• DATASET:

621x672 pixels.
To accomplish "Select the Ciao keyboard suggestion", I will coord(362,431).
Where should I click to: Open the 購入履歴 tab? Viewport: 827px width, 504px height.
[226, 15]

...

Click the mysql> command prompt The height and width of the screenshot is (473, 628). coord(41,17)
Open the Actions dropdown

• TASK STATEMENT: Where the listing above reaches the line that contains "Click the mysql>", start retyping, and finish with the line that contains "Open the Actions dropdown"; reproduce those lines exactly and no others.

• RESULT OF THIS EXERCISE:
Click the mysql> command prompt The height and width of the screenshot is (473, 628). coord(41,17)
Open the Actions dropdown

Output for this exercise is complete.